Anyone who didn’t grow up in New York City has a vision of what they imagine living here is like. New York is probably the most ubiquitous setting for television or movies, inundating decades worth of pop culture and giving us sparkling fantasies of what it’s like to inhabit this fair city. My childhood was full of them. I was raised on Friends and Seinfeld, on You’ve Got Mail, more recently How I Met Your Mother, and, a personal favorite movie of mine, Little Manhattan. There’s a theme here: My image of New York was basically the West Side of Manhattan. My life in New York, on the other hand, is very far from that.

I moved to this fair city in August of 2012. I had spent most of June and July of that summer lying prostrate in my bed recovering from spinal surgery, so the change was a welcome one (though phone calls and emails between me and my roommates about the apartment hunt were not exactly comforting). In my head, I knew it wasn’t going to be all spacious purple West Village apartments, with friendly neighbors and downstairs coffee shops with a reserved couch. I steeled myself for shoebox apartments and smelly subways. But little did I know how unprepared I was for what awaited me.

After twelve hours on the road, and two spent trying to get through the Holland Tunnel, my mom and I arrived at my new apartment. It was a fifth floor walk-up, with somewhere under 600 square feet for myself and two to three other girls. Yes, it was small, but we all had mattresses and everything worked, it had a roof, and it was in Manhattan, which was more than I expected.

I could talk about the things about New York that were (and still are) weird to me — the fact that people say “on line” instead of “in line,” having to pay six dollars for a box of cereal, the lack of central air conditioning — but the thing that shaped my first six months in the city more than anything else was the weather.

By the time I’d been in the city for almost three months, I’d sweltered through August and an unseasonably hot September (again, where was the AC, people?!). The bulk of October hadn’t been much better, but I hoped we might get that nice autumn in New York that I’d heard such wonderful things about. Alas, it wasn’t to be. Instead of crunchy leaves and freshly sharpened pencils and all the other trappings of a Nora Ephron daydream, I got Hurricane Sandy.

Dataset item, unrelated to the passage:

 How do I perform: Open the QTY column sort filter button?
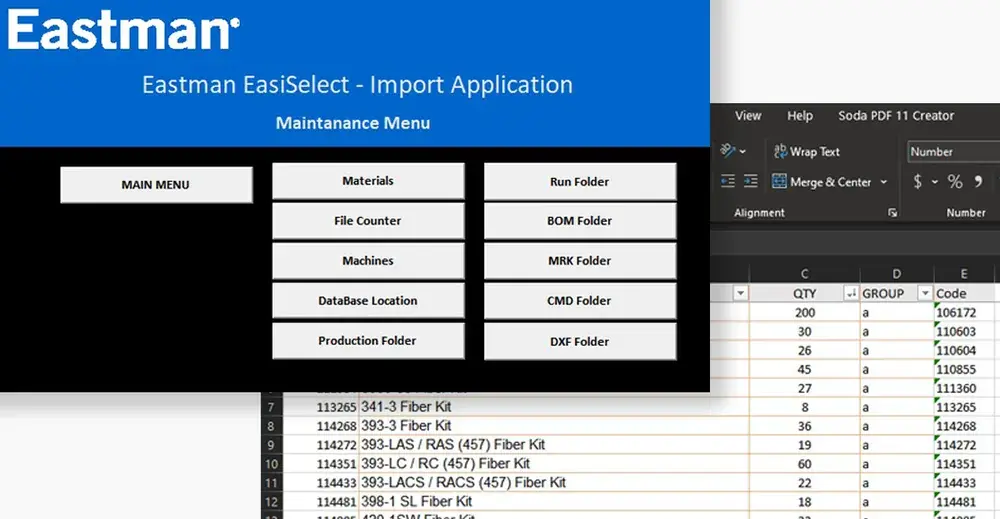pos(851,293)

hurricane-sandy, zelda-and-scout
My block at the height of the storm / creative ways to stay warm / losing power means an empty fridge / nor’easters suck

I grew up in a landlocked state, yet I’d been through just about every natural disaster the United States has to offer…except for a hurricane. The warnings came in, full of ominous doomsday predictions, but people didn’t seem to be too worried (they were calling it “Frankenstorm”), so my roommates and I didn’t stress about it. Our Avenue C apartment was just barely on the edge of the evacuation zone, so we decided to stay put (perhaps rather idiotically, this was our block at the height of the hurricane) We watched TV until our internet went out, we listened to music until our power went out, and then we read aloud from Mindy Kaling’s book until there was an explosion three blocks from us and all of Lower Manhattan’s power went out.

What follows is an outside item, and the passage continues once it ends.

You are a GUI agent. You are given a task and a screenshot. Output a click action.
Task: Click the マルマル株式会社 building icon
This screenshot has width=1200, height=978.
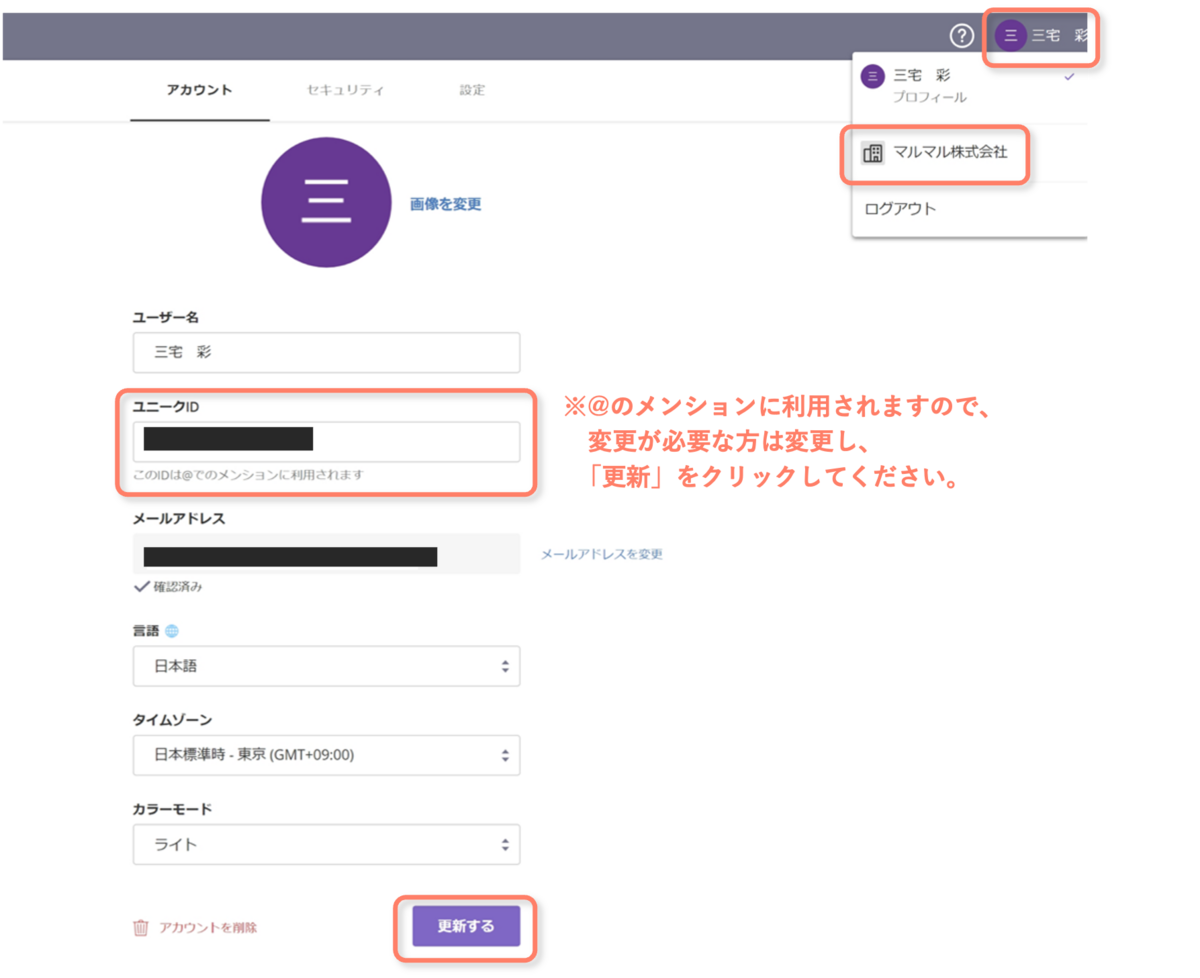tap(873, 153)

The next few weeks were a blur of stolen showers and mystery cans from darkened bars’ coolers. We still had house and home, so we were far better off than many people, but our power stayed out for two weeks and we didn’t have heat or hot water until January. Those three months, punctuated by nor’easters and snow and sleet and showers in who knows how many different uptown samaritans’ apartments were my initiation to New York, basic training for the obstacles ahead. After Sandy, the next few months were a breeze. I was more thankful for a hot shower or the ability to charge my phone in my own home than I ever thought I would be. When things didn’t go disastrously wrong, I was grateful. And when they went well, it felt amazing.

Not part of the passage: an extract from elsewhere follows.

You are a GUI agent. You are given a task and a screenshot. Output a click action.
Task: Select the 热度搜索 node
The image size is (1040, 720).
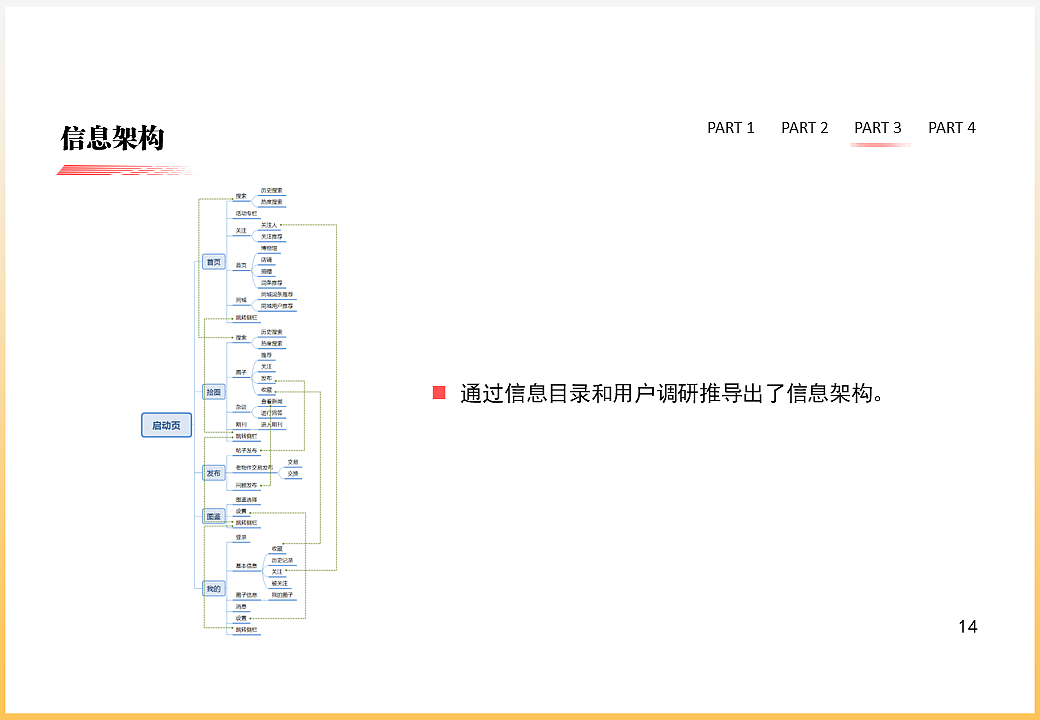[270, 201]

I had been in the city for three months and hardly met anyone or made any new friends, when all of a sudden I and millions of my neighbors were plunged into the same situation. In my experience, dire straits tend to bring out the best in people, and in those weeks I was able to connect to people I couldn’t connect to before. Yes, it was hard, but in some strange way it was also easier to exist in the city, as not just one of the many far-off commiseraters but a genuine comrade-in-hurricane. For that one brief rain-soaked moment, my roommates and neighbors and bartenders and emergency workers and I were a community. We survived. We recovered. And now, even on my worst day, when the rent’s high and my commute sucks and somebody peed in the subway, at least I have hot water and cell service.